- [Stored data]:
--*--

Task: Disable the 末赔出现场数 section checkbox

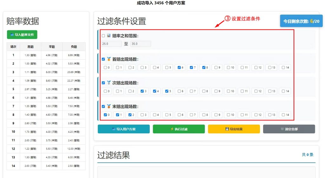Action: (103, 107)
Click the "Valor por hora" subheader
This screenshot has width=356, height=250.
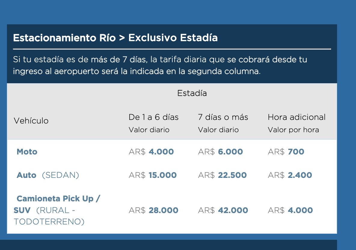tap(293, 130)
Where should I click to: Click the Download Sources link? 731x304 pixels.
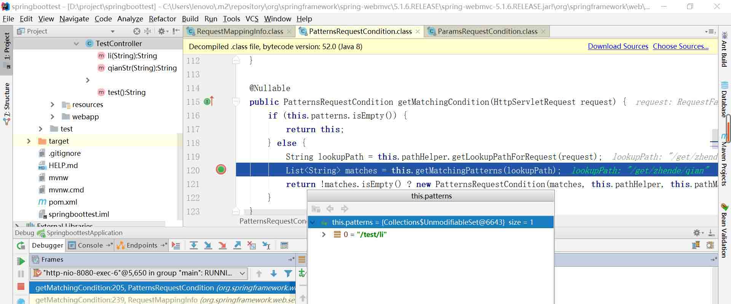618,46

--*--

- [EXERCISE DIRECTIONS]: Copy every line of the listing above verbatim, leaving out the pictures.

- [EXERCISE RESULT]:
Task: Disable the 末赔出现场数 section checkbox

Action: (103, 107)
Click the "Valor por hora" subheader
This screenshot has width=356, height=250.
tap(293, 130)
Where should I click to: Click the Download Sources link? 731x304 pixels.
618,46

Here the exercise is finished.